» **Consigne**
Recopiez le passage du texte fourni qui commence aux mots "Une vingtaine de" et s'arrête après "prise de position.", en remplaçant "appel" par "manifeste".

» **Texte fourni**
========

Une vingtaine de revues de sciences humaines et sociales ont décidé de prendre l’initiative d’un appel à refuser l’établissement d’un "classement" des revues par l’AERES qui servirait de point d’appui à l’évaluation de la recherche. Agora publie ci-dessous le texte de cette prise de position.
Un débat très important agite, depuis 2008 au moins, la communauté internationale des
chercheurs. Il concerne les revues et les modalités de leur classement, de leur notation et de
leur évaluation. L’évaluation des revues n’est pas neuve (pensons par exemple au classement
proposé par le CNRS en 2004), et les chercheurs sont familiers de la logique de
hiérarchisation, plus ou moins formelle, qui sous-tend les pratiques scientifiques. Il nous
semble même normal, sensé et essentiel que soient mises en valeur et distinguées les revues
dont la qualité scientifique est reconnue par les professionnels de la recherche. Mais selon
quels critères et selon quelles modalités ? Aujourd’hui, il nous paraît urgent de faire connaître
notre position sur cette question, d’autant que la signification de la liste française de revues
établie par l’AERES (Agence d’Evaluation de la Recherche et de l’Enseignement Supérieur)

========

» **Extrait des données**
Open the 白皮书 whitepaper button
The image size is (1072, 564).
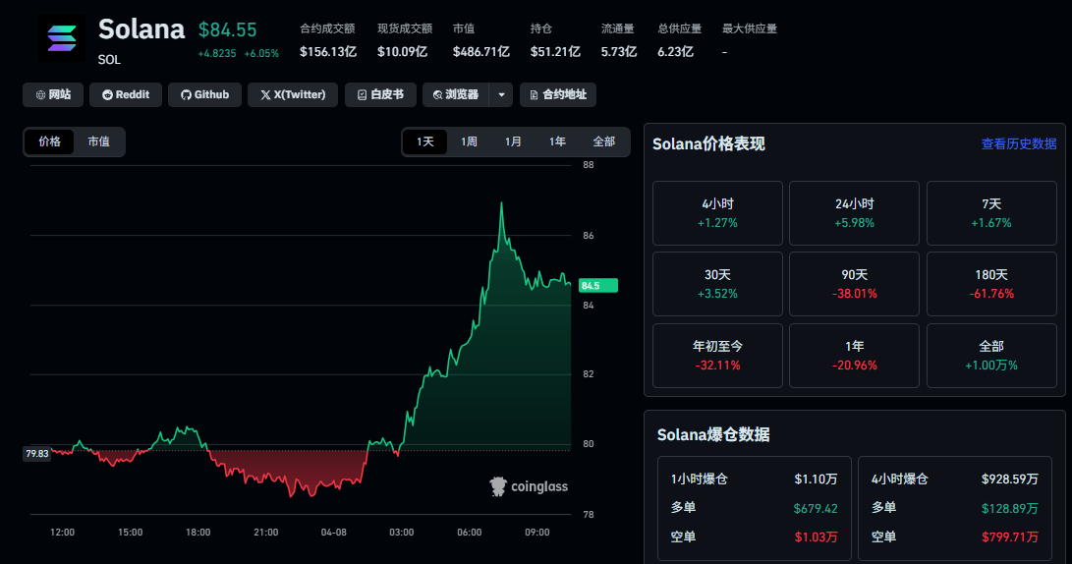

========

» **Résultat**
Une vingtaine de revues de sciences humaines et sociales ont décidé de prendre l’initiative d’un manifeste à refuser l’établissement d’un "classement" des revues par l’AERES qui servirait de point d’appui à l’évaluation de la recherche. Agora publie ci-dessous le texte de cette prise de position.